Solve the following quadratic equation:

\[x^2 - x + \left( 1 + i \right) = 0\]

Answer 1

\[ x^2 - x + \left( 1 + i \right) = 0\]

\[\text { Comparing the given equation with the general form } a x^2 + bx + c = 0, \text { we get }\]

\[a = 1, b = - 1 \text { and } c = \left( 1 + i \right)\]

\[x = \frac{- b \pm \sqrt{b^2 - 4ac}}{2a}\]

\[ \Rightarrow x = \frac{1 \pm \sqrt{1 - 4\left( 1 + i \right)}}{2}\]

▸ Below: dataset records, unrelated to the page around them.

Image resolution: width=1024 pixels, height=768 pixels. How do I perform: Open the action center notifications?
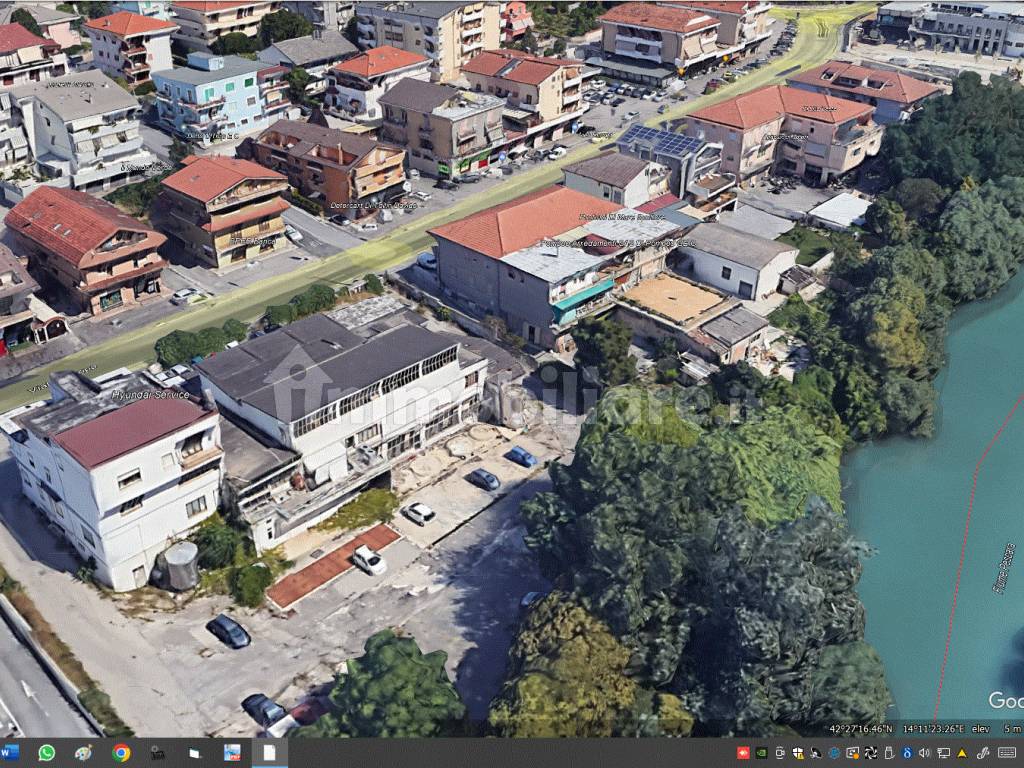[x=1018, y=753]
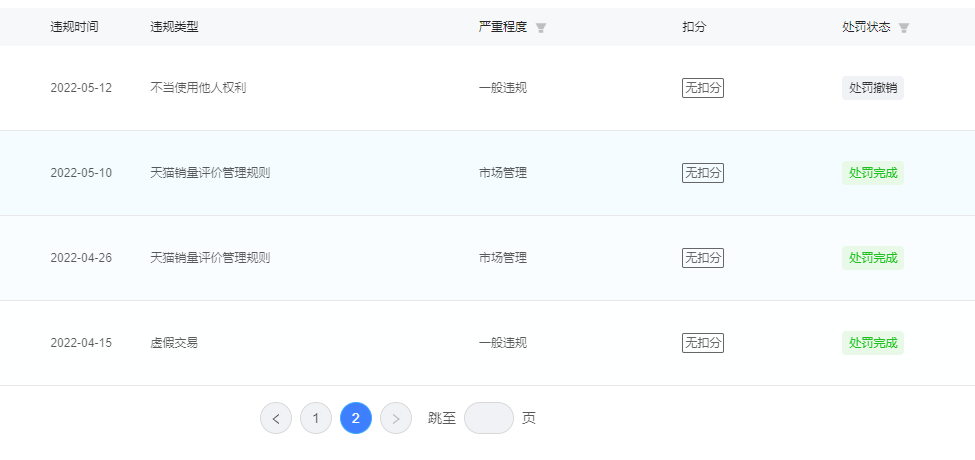Click 无扣分 tag in 2022-05-12 row
Viewport: 975px width, 460px height.
pyautogui.click(x=703, y=88)
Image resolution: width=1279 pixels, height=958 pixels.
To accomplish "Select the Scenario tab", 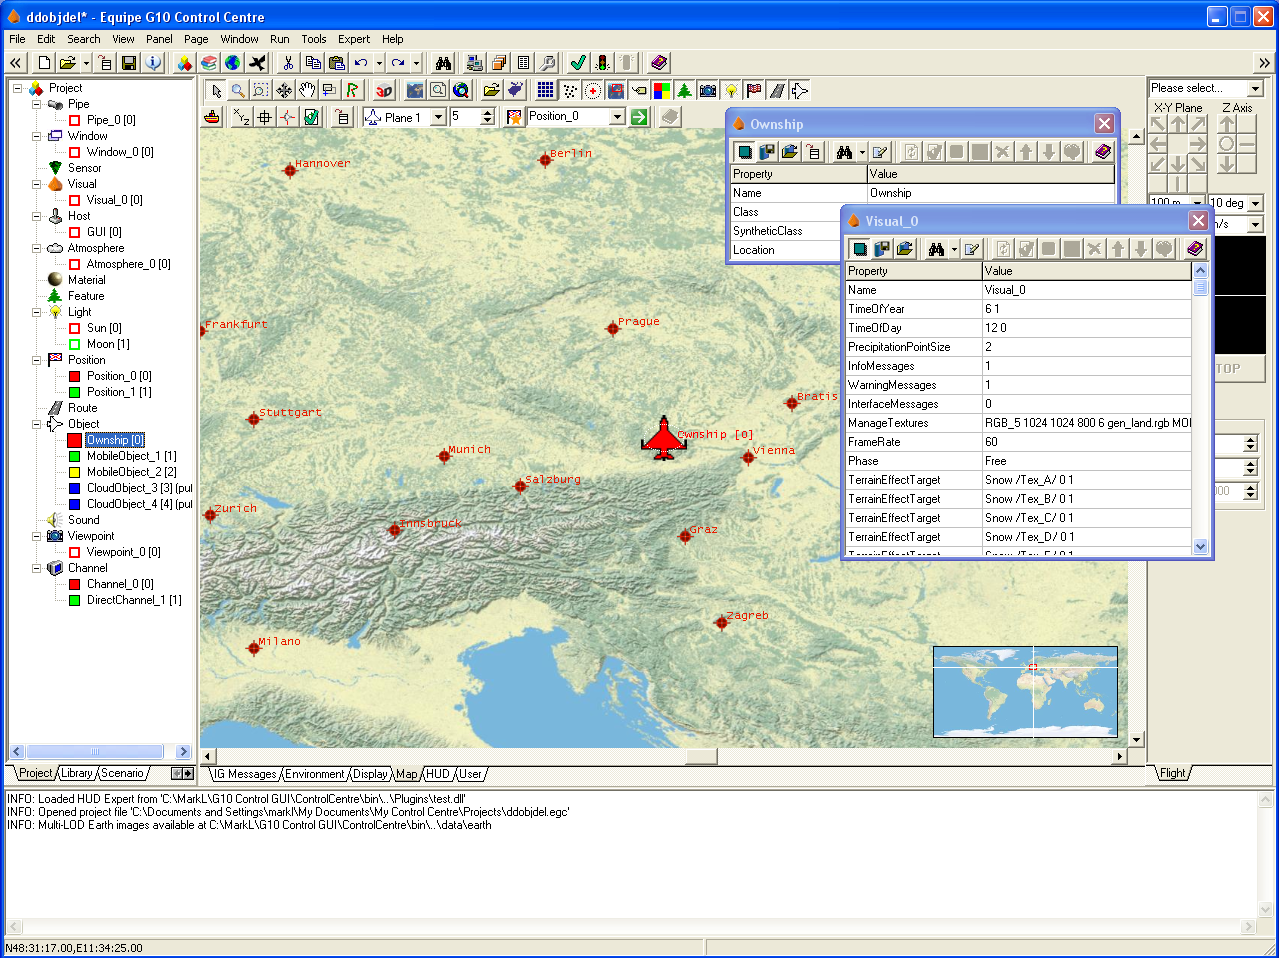I will click(x=122, y=773).
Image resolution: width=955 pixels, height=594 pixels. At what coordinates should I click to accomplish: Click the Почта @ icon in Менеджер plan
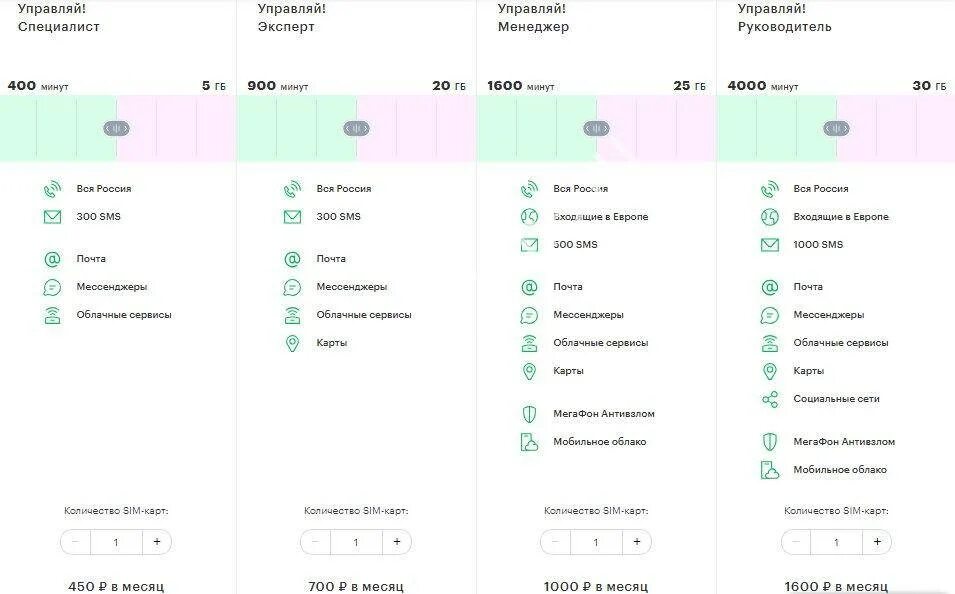(x=529, y=287)
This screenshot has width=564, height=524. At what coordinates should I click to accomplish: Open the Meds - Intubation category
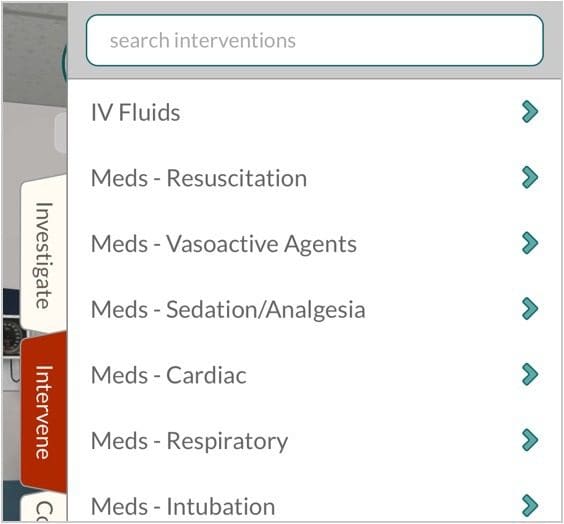coord(314,504)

\[ \Rightarrow x = \frac{1 \pm \sqrt{- 3 - 4i}}{2} . . . \left( i \right)\]

\[\text { Let } x + iy = \sqrt{- 3 - 4i} . \text { Then }, \]

\[ \Rightarrow \left( x + iy \right)^2 = - 3 - 4i\]

\[ \Rightarrow x^2 - y^2 + 2ixy = - 3 - 4i \]

\[ \Rightarrow x^2 - y^2 = - 3 \text { and } 2xy = - 4 . . . \left( ii \right)\]

\[\text { Now }, \left( x^2 + y^2 \right)^2 = \left( x^2 - y^2 \right)^2 + 4 x^2 y^2 \]

\[ \Rightarrow \left( x^2 + y^2 \right)^2 = 9 + 16 = 25\]

\[ \Rightarrow x^2 + y^2 = 5 . . . \left( iii \right) \]

\[\text { From } \left( ii \right) \text { and } \left( iii \right)\]

\[ \Rightarrow x = \pm 1 \text { and } y = \pm 2\]

\[\text { As, xy is negative } \left[ \text { From } \left( ii \right) \right]\]

\[ \Rightarrow x = 1, y = - 2 \text { or,} x = - 1, y = 2\]

\[ \Rightarrow x + iy = 1 - 2i \text { or }- 1 + 2i\]

\[ \Rightarrow \sqrt{- 3 - 4i} = \pm \left( 1 - 2i \right)\]

\[\text{ Substituting these values in } \left( i \right), \text { we get }\]

\[ \Rightarrow x = \frac{1 \pm \left( 1 - 2i \right)}{2}\]

\[ \Rightarrow x = 1 - i, i\]

\[\text { So, the roots of the given quadratic equation are 1 - i and } i .\]